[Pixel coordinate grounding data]
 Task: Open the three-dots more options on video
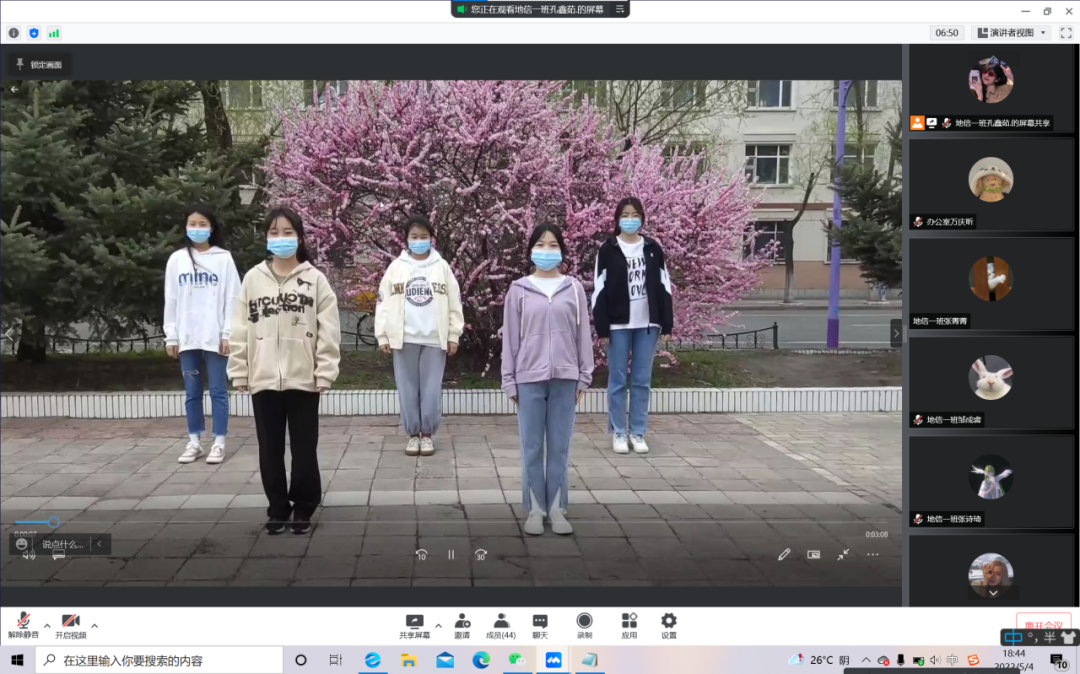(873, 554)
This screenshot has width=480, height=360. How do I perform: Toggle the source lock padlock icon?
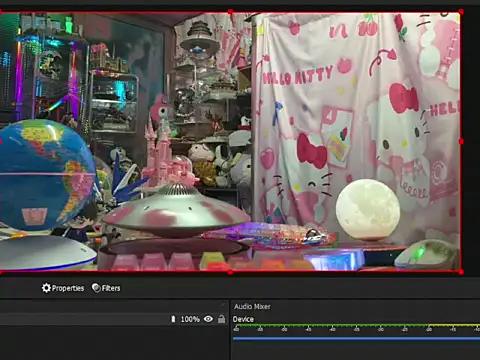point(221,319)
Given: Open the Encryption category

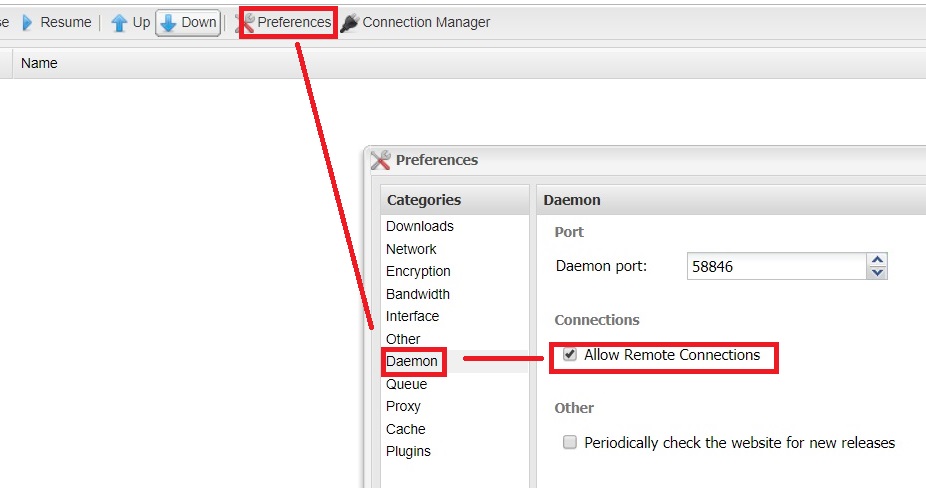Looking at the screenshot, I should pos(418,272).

...

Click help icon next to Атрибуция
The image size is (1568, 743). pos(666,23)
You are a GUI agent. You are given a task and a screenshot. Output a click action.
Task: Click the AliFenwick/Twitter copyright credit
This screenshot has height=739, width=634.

Problem statement: Using the data above, extract exactly the lines from the one that holds "You are a GUI" to the one that holds "This screenshot has height=739, width=634.", both ends included, and no others.

Response area:
You are a GUI agent. You are given a task and a screenshot. Output a click action.
Task: Click the AliFenwick/Twitter copyright credit
This screenshot has height=739, width=634.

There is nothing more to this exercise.